• PROBLEM TO SOLVE
Without leaving out a single line, copy the records exactly.

• EXTRACTED RECORDS
· · · ·

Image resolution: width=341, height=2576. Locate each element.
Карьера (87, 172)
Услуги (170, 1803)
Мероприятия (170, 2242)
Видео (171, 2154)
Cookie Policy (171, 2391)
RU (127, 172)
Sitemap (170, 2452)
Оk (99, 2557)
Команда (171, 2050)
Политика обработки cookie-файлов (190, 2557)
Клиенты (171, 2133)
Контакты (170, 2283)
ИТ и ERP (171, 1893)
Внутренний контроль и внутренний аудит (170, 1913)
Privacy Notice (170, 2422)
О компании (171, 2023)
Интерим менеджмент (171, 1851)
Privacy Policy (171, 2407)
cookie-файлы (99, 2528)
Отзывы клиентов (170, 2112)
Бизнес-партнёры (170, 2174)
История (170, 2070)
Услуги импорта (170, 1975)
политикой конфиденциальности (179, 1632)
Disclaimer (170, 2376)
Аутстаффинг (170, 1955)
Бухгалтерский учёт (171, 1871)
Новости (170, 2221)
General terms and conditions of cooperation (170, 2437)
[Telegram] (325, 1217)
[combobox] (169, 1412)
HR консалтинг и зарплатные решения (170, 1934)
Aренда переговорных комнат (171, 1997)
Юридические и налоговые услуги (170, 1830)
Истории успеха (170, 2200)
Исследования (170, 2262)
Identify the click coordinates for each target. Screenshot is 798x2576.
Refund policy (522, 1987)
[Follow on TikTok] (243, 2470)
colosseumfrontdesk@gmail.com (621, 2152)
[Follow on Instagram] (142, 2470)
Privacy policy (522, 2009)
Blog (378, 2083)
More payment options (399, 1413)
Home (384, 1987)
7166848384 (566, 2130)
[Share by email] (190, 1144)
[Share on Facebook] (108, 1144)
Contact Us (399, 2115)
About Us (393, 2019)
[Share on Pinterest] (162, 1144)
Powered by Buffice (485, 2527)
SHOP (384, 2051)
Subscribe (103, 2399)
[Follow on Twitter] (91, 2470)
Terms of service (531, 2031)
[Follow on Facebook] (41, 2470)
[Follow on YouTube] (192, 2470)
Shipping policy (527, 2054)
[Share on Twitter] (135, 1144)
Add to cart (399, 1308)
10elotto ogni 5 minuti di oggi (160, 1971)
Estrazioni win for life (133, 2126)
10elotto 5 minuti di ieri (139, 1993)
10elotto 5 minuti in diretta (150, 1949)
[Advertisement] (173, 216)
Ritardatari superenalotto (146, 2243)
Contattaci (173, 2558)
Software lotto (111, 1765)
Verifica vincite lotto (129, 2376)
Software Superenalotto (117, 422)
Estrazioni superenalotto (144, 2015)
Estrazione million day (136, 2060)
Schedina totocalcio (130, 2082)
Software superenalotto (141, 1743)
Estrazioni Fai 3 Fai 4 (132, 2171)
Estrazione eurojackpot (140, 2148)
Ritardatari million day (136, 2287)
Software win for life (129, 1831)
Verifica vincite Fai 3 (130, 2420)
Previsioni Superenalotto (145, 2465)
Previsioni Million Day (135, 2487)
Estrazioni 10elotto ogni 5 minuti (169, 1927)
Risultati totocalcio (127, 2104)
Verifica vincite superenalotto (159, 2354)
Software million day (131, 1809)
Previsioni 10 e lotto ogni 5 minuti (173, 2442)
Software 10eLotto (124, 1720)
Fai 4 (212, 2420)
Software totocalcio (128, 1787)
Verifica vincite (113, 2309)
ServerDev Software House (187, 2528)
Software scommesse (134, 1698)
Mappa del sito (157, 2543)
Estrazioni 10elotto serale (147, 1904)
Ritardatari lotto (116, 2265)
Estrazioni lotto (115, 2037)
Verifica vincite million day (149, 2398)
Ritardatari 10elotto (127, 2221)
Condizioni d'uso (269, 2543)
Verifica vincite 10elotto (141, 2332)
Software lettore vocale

· · · ·

• ANSWER SECTION
Image resolution: width=341, height=2576. Locate each element.
Карьера (87, 172)
Услуги (170, 1803)
Мероприятия (170, 2242)
Видео (171, 2154)
Cookie Policy (171, 2391)
RU (127, 172)
Sitemap (170, 2452)
Оk (99, 2557)
Команда (171, 2050)
Политика обработки cookie-файлов (190, 2557)
Клиенты (171, 2133)
Контакты (170, 2283)
ИТ и ERP (171, 1893)
Внутренний контроль и внутренний аудит (170, 1913)
Privacy Notice (170, 2422)
О компании (171, 2023)
Интерим менеджмент (171, 1851)
Privacy Policy (171, 2407)
cookie-файлы (99, 2528)
Отзывы клиентов (170, 2112)
Бизнес-партнёры (170, 2174)
История (170, 2070)
Услуги импорта (170, 1975)
политикой конфиденциальности (179, 1632)
Disclaimer (170, 2376)
Аутстаффинг (170, 1955)
Бухгалтерский учёт (171, 1871)
Новости (170, 2221)
General terms and conditions of cooperation (170, 2437)
[Telegram] (325, 1217)
[combobox] (169, 1412)
HR консалтинг и зарплатные решения (170, 1934)
Aренда переговорных комнат (171, 1997)
Юридические и налоговые услуги (170, 1830)
Истории успеха (170, 2200)
Исследования (170, 2262)
Identify the click coordinates for each target. Screenshot is 798x2576.
Refund policy (522, 1987)
[Follow on TikTok] (243, 2470)
colosseumfrontdesk@gmail.com (621, 2152)
[Follow on Instagram] (142, 2470)
Privacy policy (522, 2009)
Blog (378, 2083)
More payment options (399, 1413)
Home (384, 1987)
7166848384 (566, 2130)
[Share by email] (190, 1144)
[Share on Facebook] (108, 1144)
Contact Us (399, 2115)
About Us (393, 2019)
[Share on Pinterest] (162, 1144)
Powered by Buffice (485, 2527)
SHOP (384, 2051)
Subscribe (103, 2399)
[Follow on Twitter] (91, 2470)
Terms of service (531, 2031)
[Follow on Facebook] (41, 2470)
[Follow on YouTube] (192, 2470)
Shipping policy (527, 2054)
[Share on Twitter] (135, 1144)
Add to cart (399, 1308)
10elotto ogni 5 minuti di oggi (160, 1971)
Estrazioni win for life (133, 2126)
10elotto 5 minuti di ieri (139, 1993)
10elotto 5 minuti in diretta (150, 1949)
[Advertisement] (173, 216)
Ritardatari superenalotto (146, 2243)
Contattaci (173, 2558)
Software lotto (111, 1765)
Verifica vincite lotto (129, 2376)
Software Superenalotto (117, 422)
Estrazioni superenalotto (144, 2015)
Estrazione million day (136, 2060)
Schedina totocalcio (130, 2082)
Software superenalotto (141, 1743)
Estrazioni Fai 3 Fai 4 (132, 2171)
Estrazione eurojackpot (140, 2148)
Ritardatari million day (136, 2287)
Software win for life (129, 1831)
Verifica vincite Fai 3 (130, 2420)
Previsioni Superenalotto (145, 2465)
Previsioni Million Day (135, 2487)
Estrazioni 10elotto ogni 5 minuti (169, 1927)
Risultati totocalcio (127, 2104)
Verifica vincite superenalotto (159, 2354)
Software million day (131, 1809)
Previsioni 10 e lotto ogni 5 minuti (173, 2442)
Software 10eLotto (124, 1720)
Fai 4 (212, 2420)
Software totocalcio (128, 1787)
Verifica vincite (113, 2309)
ServerDev Software House (187, 2528)
Software scommesse (134, 1698)
Mappa del sito (157, 2543)
Estrazioni 10elotto serale (147, 1904)
Ritardatari lotto (116, 2265)
Estrazioni lotto (115, 2037)
Verifica vincite million day (149, 2398)
Ritardatari 10elotto (127, 2221)
Condizioni d'uso (269, 2543)
Verifica vincite 10elotto (141, 2332)
Software lettore vocale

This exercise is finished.